Malagna s’attendrit, mais jusqu’à un certain point. Il lui dit
qu’elle était encore mineure, et par suite sous l’autorité de sa
mère, laquelle, si elle voulait, pourrait introduire contre moi une
action en justice ; que, lui non plus, en conscience, ne
saurait approuver un mariage avec un garnement de ma trempe,
gaspilleur et sans cervelle. Il conclut qu’il ne pourrait enfin
faire autre chose – à condition qu’on gardât avec tout le monde le
plus grand secret – que de servir de père au nouveau-né, car il
n’avait pas d’enfant et en désirait un depuis si
longtemps !
Peut-on être, je vous le demande, plus honnête que cela ?

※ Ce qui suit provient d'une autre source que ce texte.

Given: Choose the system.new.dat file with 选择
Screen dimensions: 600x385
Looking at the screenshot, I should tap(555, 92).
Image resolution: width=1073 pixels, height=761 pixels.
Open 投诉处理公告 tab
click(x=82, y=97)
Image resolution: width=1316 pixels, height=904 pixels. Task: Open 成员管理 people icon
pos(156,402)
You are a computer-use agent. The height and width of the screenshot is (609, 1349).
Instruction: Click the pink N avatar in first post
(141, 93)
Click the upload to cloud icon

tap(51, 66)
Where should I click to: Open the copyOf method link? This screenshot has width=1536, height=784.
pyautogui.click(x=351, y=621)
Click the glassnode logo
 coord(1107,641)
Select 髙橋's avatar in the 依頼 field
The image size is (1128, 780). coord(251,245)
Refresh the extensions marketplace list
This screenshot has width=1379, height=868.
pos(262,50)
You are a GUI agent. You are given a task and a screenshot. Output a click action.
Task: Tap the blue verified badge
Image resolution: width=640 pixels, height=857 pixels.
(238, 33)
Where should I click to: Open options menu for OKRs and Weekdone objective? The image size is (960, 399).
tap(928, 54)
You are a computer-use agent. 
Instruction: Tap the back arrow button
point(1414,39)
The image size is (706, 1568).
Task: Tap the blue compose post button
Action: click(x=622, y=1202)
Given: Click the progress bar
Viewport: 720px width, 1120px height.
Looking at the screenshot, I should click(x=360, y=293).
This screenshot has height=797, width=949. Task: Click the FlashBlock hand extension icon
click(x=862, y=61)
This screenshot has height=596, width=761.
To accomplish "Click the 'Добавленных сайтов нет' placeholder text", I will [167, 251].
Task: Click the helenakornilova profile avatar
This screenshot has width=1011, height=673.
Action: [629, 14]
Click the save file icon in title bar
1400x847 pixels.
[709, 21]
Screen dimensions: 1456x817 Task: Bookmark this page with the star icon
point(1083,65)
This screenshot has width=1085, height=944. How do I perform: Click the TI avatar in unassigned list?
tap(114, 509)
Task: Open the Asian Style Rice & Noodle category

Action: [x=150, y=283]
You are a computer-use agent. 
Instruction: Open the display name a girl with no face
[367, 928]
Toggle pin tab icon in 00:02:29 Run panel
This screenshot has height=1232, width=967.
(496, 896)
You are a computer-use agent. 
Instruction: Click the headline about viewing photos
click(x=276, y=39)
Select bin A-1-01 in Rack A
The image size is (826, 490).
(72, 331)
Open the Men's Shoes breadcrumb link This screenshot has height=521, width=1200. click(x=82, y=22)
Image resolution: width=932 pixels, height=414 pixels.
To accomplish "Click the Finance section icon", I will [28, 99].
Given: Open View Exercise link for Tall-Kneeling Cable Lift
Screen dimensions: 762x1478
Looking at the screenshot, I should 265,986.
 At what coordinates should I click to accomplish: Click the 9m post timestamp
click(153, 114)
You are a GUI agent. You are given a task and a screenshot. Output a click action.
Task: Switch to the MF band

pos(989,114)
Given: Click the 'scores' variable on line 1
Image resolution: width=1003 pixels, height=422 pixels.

Comme conclusion, on voit que – tombé au milieu de si braves gens –
tout le mal, c’est moi qui l’avais fait. Je devais donc
l’expier.
Je refusai d’abord. Puis, grâce aux prières de ma mère qui
voyait déjà la ruine de notre maison et espérait que je pourrais
m’en sauver jusqu’à un certain point, en épousant la nièce de son
ennemi, je cédai et j’épousai.
Sur ma tête était suspendue, redoutable, l’ire de Marianne
Dondi, veuve Pescatore.
Chapitre 5
MATURATION
Je sens encore mes cheveux se dresser sur ma tête en pensant aux
orages que déchaîna sur moi la femme exécrable qui fut ma
belle-mère.
Elle ne manquait jamais de rendre Romilda jalouse d’Olive,
jalouse aussi de cet enfant qui allait naître à Olive dans
l’aisance et la joie ; tandis que celui de Romilda tomberait
au milieu de la gêne, de l’incertitude du lendemain, et de cette
guerre odieuse. Cette jalousie s’accroissait encore par les
nouvelles que quelque brave femme, feignant de ne rien savoir,
venait m’apporter de la tante Malagna qui était si contente, si
heureuse de la grâce que Dieu avait enfin daigné lui
accorder : ah ! Olive était devenue une vraie
fleur ; jamais elle n’avait été aussi belle, aussi bien
portante.
Et Romilda était là, effondrée sur un fauteuil, pâle, défaite,
enlaidie, sans un moment de bon, sans plus même l’envie de parler
ou d’ouvrir les yeux.
Était-ce ma faute, cela encore ? Il paraît que oui. Elle ne
pouvait plus me voir ni me sentir. Et ce fut pis, quand, pour
sauver le domaine de l’Épinette avec le moulin, on dut
vendre les maisons, et que ma pauvre maman en fut réduite à entrer
dans l’enfer de ma maison.
D’ailleurs, cette vente ne servit à rien. Malagna, avec ce fils
à naître, qui le dispensait désormais de toute retenue et de tout
scrupule, joua sa dernière partie : il se mit d’accord avec la
bande noire et acheta en sous-main les maisons pour quelques sous.
Les dettes qui grevaient l’Épinette restèrent ainsi pour
la plupart à découvert, et le domaine avec le moulin fut soumis par
les créanciers à une administration judiciaire.